◆ WHAT IS NEEDED:
Please reproduce the following records exactly, with nothing omitted.

◆ Records drawn from a dataset:

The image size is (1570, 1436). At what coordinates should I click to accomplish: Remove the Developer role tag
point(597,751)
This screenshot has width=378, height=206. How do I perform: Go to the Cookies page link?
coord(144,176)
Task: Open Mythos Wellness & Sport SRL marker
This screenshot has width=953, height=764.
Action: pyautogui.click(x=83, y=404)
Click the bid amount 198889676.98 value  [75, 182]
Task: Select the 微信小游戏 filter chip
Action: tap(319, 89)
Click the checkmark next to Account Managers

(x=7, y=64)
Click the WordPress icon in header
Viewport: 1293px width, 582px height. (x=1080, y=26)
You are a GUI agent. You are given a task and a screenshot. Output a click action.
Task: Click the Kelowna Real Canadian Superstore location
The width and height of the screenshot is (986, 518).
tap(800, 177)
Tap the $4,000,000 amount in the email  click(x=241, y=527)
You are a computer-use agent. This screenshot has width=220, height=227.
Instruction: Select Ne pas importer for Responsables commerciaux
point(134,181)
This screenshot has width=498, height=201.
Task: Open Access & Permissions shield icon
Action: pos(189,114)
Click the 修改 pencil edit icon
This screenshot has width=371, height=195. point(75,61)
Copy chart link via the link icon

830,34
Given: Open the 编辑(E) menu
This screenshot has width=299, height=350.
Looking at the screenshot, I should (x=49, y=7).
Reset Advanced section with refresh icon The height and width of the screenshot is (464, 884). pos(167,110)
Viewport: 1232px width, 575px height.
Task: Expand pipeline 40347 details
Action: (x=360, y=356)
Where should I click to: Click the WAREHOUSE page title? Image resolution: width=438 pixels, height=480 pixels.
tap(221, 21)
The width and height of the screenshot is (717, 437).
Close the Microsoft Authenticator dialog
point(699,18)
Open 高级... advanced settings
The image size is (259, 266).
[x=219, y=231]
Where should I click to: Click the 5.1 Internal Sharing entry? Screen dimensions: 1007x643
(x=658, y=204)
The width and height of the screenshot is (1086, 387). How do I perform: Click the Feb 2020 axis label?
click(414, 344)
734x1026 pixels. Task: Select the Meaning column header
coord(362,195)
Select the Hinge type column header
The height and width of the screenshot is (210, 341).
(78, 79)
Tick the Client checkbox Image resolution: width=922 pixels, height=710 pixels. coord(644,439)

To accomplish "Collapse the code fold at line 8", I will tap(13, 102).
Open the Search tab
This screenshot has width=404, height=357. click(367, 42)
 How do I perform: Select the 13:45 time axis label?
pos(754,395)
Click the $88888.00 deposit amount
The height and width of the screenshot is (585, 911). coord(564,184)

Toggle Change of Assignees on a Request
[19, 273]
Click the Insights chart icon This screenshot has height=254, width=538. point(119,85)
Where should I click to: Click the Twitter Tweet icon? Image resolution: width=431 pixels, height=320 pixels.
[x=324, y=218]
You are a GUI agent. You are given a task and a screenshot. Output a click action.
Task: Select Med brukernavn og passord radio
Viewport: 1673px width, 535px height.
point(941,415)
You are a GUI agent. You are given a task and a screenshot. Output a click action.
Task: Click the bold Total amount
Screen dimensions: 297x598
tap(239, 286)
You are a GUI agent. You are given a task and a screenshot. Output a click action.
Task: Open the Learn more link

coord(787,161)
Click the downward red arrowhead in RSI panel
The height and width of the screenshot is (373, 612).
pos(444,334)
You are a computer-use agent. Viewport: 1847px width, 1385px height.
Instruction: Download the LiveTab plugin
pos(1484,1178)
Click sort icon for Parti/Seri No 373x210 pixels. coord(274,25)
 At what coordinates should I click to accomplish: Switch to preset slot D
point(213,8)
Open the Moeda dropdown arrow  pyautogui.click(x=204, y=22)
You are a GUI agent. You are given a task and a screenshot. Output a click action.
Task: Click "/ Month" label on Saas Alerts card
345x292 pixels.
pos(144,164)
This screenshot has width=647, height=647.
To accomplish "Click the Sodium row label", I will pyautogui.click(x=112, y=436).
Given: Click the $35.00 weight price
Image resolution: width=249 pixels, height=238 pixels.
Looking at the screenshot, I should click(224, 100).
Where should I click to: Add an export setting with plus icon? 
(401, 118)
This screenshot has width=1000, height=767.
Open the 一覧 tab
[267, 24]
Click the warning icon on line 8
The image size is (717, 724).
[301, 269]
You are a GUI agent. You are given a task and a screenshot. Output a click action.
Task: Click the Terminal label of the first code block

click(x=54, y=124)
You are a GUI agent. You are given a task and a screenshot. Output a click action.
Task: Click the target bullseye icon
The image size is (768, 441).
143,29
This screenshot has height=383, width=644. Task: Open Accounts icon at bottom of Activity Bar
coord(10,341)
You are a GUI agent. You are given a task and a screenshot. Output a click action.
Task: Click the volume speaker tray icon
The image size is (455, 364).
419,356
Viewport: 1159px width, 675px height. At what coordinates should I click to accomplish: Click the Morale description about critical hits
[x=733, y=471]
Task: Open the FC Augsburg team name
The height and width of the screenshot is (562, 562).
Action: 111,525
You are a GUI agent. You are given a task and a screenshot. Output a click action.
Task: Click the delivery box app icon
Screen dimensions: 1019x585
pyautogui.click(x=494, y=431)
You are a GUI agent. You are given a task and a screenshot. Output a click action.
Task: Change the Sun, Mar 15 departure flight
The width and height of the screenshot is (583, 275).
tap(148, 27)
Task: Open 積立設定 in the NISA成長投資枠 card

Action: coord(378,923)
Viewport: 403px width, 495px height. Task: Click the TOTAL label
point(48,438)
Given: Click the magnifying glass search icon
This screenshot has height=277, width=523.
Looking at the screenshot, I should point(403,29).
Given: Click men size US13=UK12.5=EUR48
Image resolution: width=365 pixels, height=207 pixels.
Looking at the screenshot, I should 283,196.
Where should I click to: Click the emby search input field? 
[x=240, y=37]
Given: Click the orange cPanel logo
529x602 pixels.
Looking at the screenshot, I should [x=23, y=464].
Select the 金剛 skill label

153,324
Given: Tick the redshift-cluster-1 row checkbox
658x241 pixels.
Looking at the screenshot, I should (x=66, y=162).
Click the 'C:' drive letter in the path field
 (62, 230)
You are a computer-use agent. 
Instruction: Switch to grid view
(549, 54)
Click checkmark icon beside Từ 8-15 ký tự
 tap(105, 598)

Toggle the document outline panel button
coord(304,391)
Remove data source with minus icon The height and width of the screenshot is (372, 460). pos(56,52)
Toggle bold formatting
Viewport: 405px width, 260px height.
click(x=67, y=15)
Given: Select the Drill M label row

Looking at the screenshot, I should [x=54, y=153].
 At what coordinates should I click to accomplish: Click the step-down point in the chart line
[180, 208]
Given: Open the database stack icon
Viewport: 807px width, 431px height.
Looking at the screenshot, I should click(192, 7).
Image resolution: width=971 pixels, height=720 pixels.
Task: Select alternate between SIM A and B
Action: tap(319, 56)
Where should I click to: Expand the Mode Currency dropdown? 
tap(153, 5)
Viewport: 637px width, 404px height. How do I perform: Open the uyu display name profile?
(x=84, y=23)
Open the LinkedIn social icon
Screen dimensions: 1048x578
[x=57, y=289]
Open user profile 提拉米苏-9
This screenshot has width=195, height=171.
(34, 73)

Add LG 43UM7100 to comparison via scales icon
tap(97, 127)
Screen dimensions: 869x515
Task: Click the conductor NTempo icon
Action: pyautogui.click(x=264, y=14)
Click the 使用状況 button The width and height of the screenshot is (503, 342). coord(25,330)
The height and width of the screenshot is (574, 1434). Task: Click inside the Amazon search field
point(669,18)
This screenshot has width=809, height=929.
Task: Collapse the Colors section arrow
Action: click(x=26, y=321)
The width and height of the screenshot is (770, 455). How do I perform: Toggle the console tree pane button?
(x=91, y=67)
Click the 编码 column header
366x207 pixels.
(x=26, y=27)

◆ SOLUTION BELOW:
The image size is (1570, 1436). At what coordinates should I click to accomplish: Remove the Developer role tag
point(597,751)
This screenshot has width=378, height=206. How do I perform: Go to the Cookies page link?
coord(144,176)
Task: Open Mythos Wellness & Sport SRL marker
This screenshot has width=953, height=764.
Action: pyautogui.click(x=83, y=404)
Click the bid amount 198889676.98 value  [75, 182]
Task: Select the 微信小游戏 filter chip
Action: tap(319, 89)
Click the checkmark next to Account Managers

(x=7, y=64)
Click the WordPress icon in header
Viewport: 1293px width, 582px height. (x=1080, y=26)
You are a GUI agent. You are given a task and a screenshot. Output a click action.
Task: Click the Kelowna Real Canadian Superstore location
The width and height of the screenshot is (986, 518).
tap(800, 177)
Tap the $4,000,000 amount in the email  click(x=241, y=527)
You are a computer-use agent. This screenshot has width=220, height=227.
Instruction: Select Ne pas importer for Responsables commerciaux
point(134,181)
This screenshot has width=498, height=201.
Task: Open Access & Permissions shield icon
Action: pos(189,114)
Click the 修改 pencil edit icon
This screenshot has width=371, height=195. point(75,61)
Copy chart link via the link icon

830,34
Given: Open the 编辑(E) menu
This screenshot has width=299, height=350.
Looking at the screenshot, I should (x=49, y=7).
Reset Advanced section with refresh icon The height and width of the screenshot is (464, 884). pos(167,110)
Viewport: 1232px width, 575px height.
Task: Expand pipeline 40347 details
Action: (x=360, y=356)
Where should I click to: Click the WAREHOUSE page title? Image resolution: width=438 pixels, height=480 pixels.
tap(221, 21)
The width and height of the screenshot is (717, 437).
Close the Microsoft Authenticator dialog
point(699,18)
Open 高级... advanced settings
The image size is (259, 266).
[x=219, y=231]
Where should I click to: Click the 5.1 Internal Sharing entry? Screen dimensions: 1007x643
(x=658, y=204)
The width and height of the screenshot is (1086, 387). How do I perform: Click the Feb 2020 axis label?
click(414, 344)
734x1026 pixels. Task: Select the Meaning column header
coord(362,195)
Select the Hinge type column header
The height and width of the screenshot is (210, 341).
(78, 79)
Tick the Client checkbox Image resolution: width=922 pixels, height=710 pixels. coord(644,439)

To accomplish "Collapse the code fold at line 8", I will tap(13, 102).
Open the Search tab
This screenshot has width=404, height=357. click(367, 42)
 How do I perform: Select the 13:45 time axis label?
pos(754,395)
Click the $88888.00 deposit amount
The height and width of the screenshot is (585, 911). coord(564,184)

Toggle Change of Assignees on a Request
[19, 273]
Click the Insights chart icon This screenshot has height=254, width=538. point(119,85)
Where should I click to: Click the Twitter Tweet icon? Image resolution: width=431 pixels, height=320 pixels.
[x=324, y=218]
You are a GUI agent. You are given a task and a screenshot. Output a click action.
Task: Select Med brukernavn og passord radio
Viewport: 1673px width, 535px height.
point(941,415)
You are a GUI agent. You are given a task and a screenshot. Output a click action.
Task: Click the bold Total amount
Screen dimensions: 297x598
tap(239, 286)
You are a GUI agent. You are given a task and a screenshot. Output a click action.
Task: Open the Learn more link

coord(787,161)
Click the downward red arrowhead in RSI panel
The height and width of the screenshot is (373, 612).
pos(444,334)
You are a computer-use agent. Viewport: 1847px width, 1385px height.
Instruction: Download the LiveTab plugin
pos(1484,1178)
Click sort icon for Parti/Seri No 373x210 pixels. coord(274,25)
 At what coordinates should I click to accomplish: Switch to preset slot D
point(213,8)
Open the Moeda dropdown arrow  pyautogui.click(x=204, y=22)
You are a GUI agent. You are given a task and a screenshot. Output a click action.
Task: Click "/ Month" label on Saas Alerts card
345x292 pixels.
pos(144,164)
This screenshot has width=647, height=647.
To accomplish "Click the Sodium row label", I will pyautogui.click(x=112, y=436).
Given: Click the $35.00 weight price
Image resolution: width=249 pixels, height=238 pixels.
Looking at the screenshot, I should click(224, 100).
Where should I click to: Add an export setting with plus icon? 
(401, 118)
This screenshot has width=1000, height=767.
Open the 一覧 tab
[267, 24]
Click the warning icon on line 8
The image size is (717, 724).
[301, 269]
You are a GUI agent. You are given a task and a screenshot. Output a click action.
Task: Click the Terminal label of the first code block

click(x=54, y=124)
You are a GUI agent. You are given a task and a screenshot. Output a click action.
Task: Click the target bullseye icon
The image size is (768, 441).
143,29
This screenshot has height=383, width=644. Task: Open Accounts icon at bottom of Activity Bar
coord(10,341)
You are a GUI agent. You are given a task and a screenshot. Output a click action.
Task: Click the volume speaker tray icon
The image size is (455, 364).
419,356
Viewport: 1159px width, 675px height. At what coordinates should I click to accomplish: Click the Morale description about critical hits
[x=733, y=471]
Task: Open the FC Augsburg team name
The height and width of the screenshot is (562, 562).
Action: 111,525
You are a GUI agent. You are given a task and a screenshot. Output a click action.
Task: Click the delivery box app icon
Screen dimensions: 1019x585
pyautogui.click(x=494, y=431)
You are a GUI agent. You are given a task and a screenshot. Output a click action.
Task: Change the Sun, Mar 15 departure flight
The width and height of the screenshot is (583, 275).
tap(148, 27)
Task: Open 積立設定 in the NISA成長投資枠 card

Action: coord(378,923)
Viewport: 403px width, 495px height. Task: Click the TOTAL label
point(48,438)
Given: Click the magnifying glass search icon
This screenshot has height=277, width=523.
Looking at the screenshot, I should point(403,29).
Given: Click men size US13=UK12.5=EUR48
Image resolution: width=365 pixels, height=207 pixels.
Looking at the screenshot, I should 283,196.
Where should I click to: Click the emby search input field? 
[x=240, y=37]
Given: Click the orange cPanel logo
529x602 pixels.
Looking at the screenshot, I should [x=23, y=464].
Select the 金剛 skill label

153,324
Given: Tick the redshift-cluster-1 row checkbox
658x241 pixels.
Looking at the screenshot, I should (x=66, y=162).
Click the 'C:' drive letter in the path field
 (62, 230)
You are a computer-use agent. 
Instruction: Switch to grid view
(549, 54)
Click checkmark icon beside Từ 8-15 ký tự
 tap(105, 598)

Toggle the document outline panel button
coord(304,391)
Remove data source with minus icon The height and width of the screenshot is (372, 460). pos(56,52)
Toggle bold formatting
Viewport: 405px width, 260px height.
click(x=67, y=15)
Given: Select the Drill M label row

Looking at the screenshot, I should [x=54, y=153].
 At what coordinates should I click to accomplish: Click the step-down point in the chart line
[180, 208]
Given: Open the database stack icon
Viewport: 807px width, 431px height.
Looking at the screenshot, I should click(192, 7).
Image resolution: width=971 pixels, height=720 pixels.
Task: Select alternate between SIM A and B
Action: tap(319, 56)
Where should I click to: Expand the Mode Currency dropdown? 
tap(153, 5)
Viewport: 637px width, 404px height. How do I perform: Open the uyu display name profile?
(x=84, y=23)
Open the LinkedIn social icon
Screen dimensions: 1048x578
[x=57, y=289]
Open user profile 提拉米苏-9
This screenshot has width=195, height=171.
(34, 73)

Add LG 43UM7100 to comparison via scales icon
tap(97, 127)
Screen dimensions: 869x515
Task: Click the conductor NTempo icon
Action: pyautogui.click(x=264, y=14)
Click the 使用状況 button The width and height of the screenshot is (503, 342). coord(25,330)
The height and width of the screenshot is (574, 1434). Task: Click inside the Amazon search field
point(669,18)
This screenshot has width=809, height=929.
Task: Collapse the Colors section arrow
Action: click(x=26, y=321)
The width and height of the screenshot is (770, 455). How do I perform: Toggle the console tree pane button?
(x=91, y=67)
Click the 编码 column header
366x207 pixels.
(x=26, y=27)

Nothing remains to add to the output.